Notícias
TJDFT aplica Lei Maria da Penha em relação homoafetiva masculina
Em decisão unânime, a Câmara Criminal do Tribunal de Justiça do Distrito Federal e dos Territórios – TJDFT decidiu pela aplicação da Lei Maria da Penha em caso de violência ocorrida no âmbito de relação homoafetiva masculina, desde que estejam presentes elementos concretos de vulnerabilidade e subalternidade da vítima.
O conflito negativo de jurisdição havia sido instaurado entre a 1ª Vara Criminal de Ceilândia, no Distrito Federal, e o 1º Juizado de Violência Doméstica e Familiar contra a Mulher da mesma circunscrição. O TJDFT firmou o entendimento de que compete ao referido juizado processar e julgar o pedido de medidas protetivas de urgência formulado no caso.

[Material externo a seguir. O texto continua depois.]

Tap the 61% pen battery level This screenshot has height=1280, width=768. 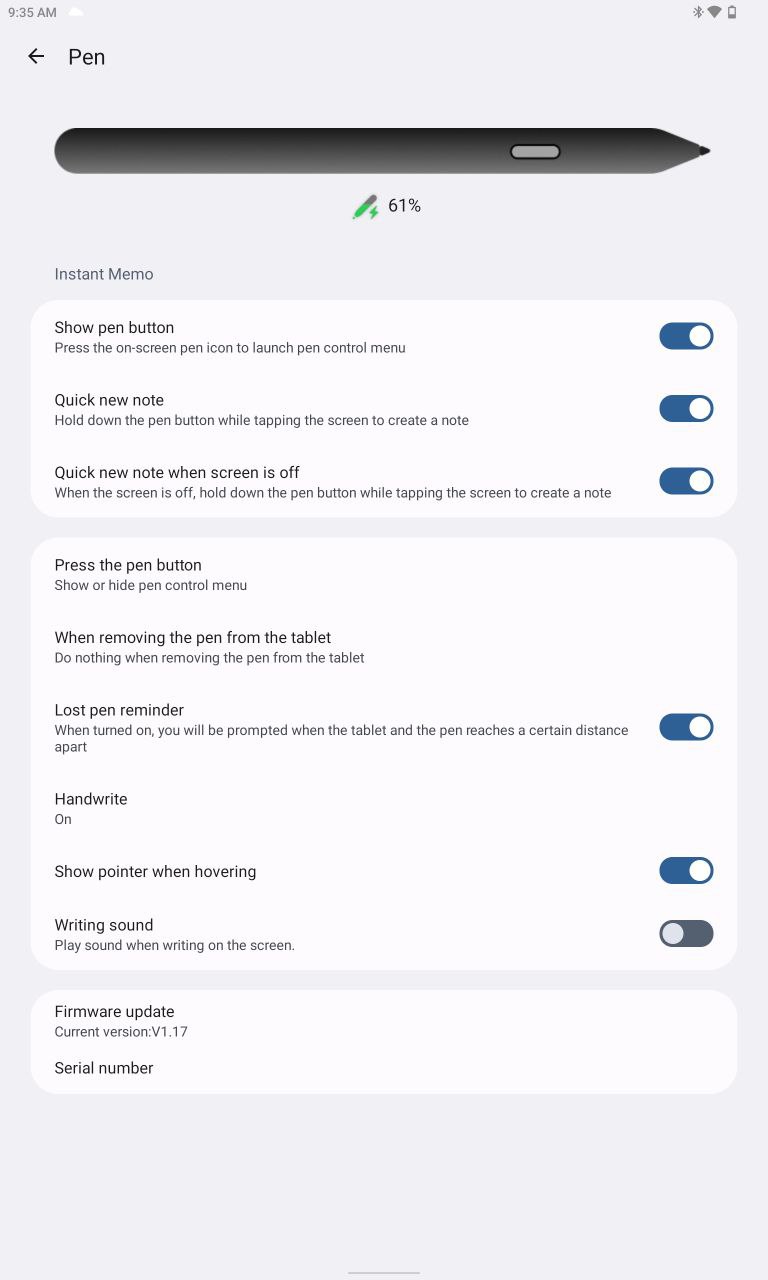click(x=404, y=206)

Conforme informações do Tribunal, a ação teve origem em ocorrência policial que apurou a prática de agressões físicas, ameaças e perseguição por um homem contra o ex-companheiro, após o término de relacionamento mantido por cerca de dois anos.
No caso dos autos, o agressor teria ingressado sem autorização na residência da vítima, destruído bens pessoais, com agressões e ameaças. Diante da gravidade dos fatos, a vítima requereu a concessão de medidas protetivas de urgência, com fundamento na Lei Maria da Penha.

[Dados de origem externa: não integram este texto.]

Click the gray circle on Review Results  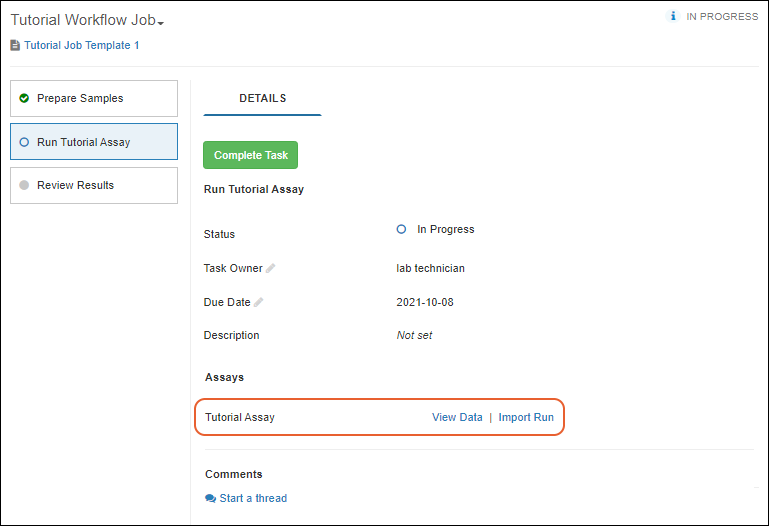pos(24,185)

O relator do caso citou o MI 7.452, no qual o STF reconheceu omissão legislativa e determinou a aplicação da Lei Maria da Penha a casais homoafetivos masculinos, desde que presentes fatores contextuais que coloquem o homem vítima em posição de subalternidade na relação.
Segundo o relator, a norma não incide automaticamente em relações homoafetivas masculinas, exigindo-se a análise do contexto fático. No caso concreto, porém, destacou que o conjunto de elementos revelou dinâmica de controle, intimidação e medo, suficiente para caracterizar a vulnerabilidade da vítima.
"A narrativa extrajudicial descreve, portanto, não apenas um episódio isolado de desentendimento entre ex-companheiros, mas verdadeira dinâmica de controle e intimidação, na qual o agressor, valendo-se de força física superior e da insistência em reaproximar-se contra a vontade da vítima, acaba por colocá-la em situação de temor e de sujeição. O fato de o ofendido ter sido severamente agredido, além de perseguido e ameaçado em outras ocasiões evidencia que, na prática, a relação estava longe de qualquer equilíbrio."
O colegiado concluiu que estavam presentes os requisitos fixados pelo STF para a incidência da LMP na forma ampliada, declarando a competência do juizado de Violência Doméstica e Familiar contra a Mulher de Ceilândia para processar e julgar o procedimento.
Processo: 0747862-80.2025.8.07.0000.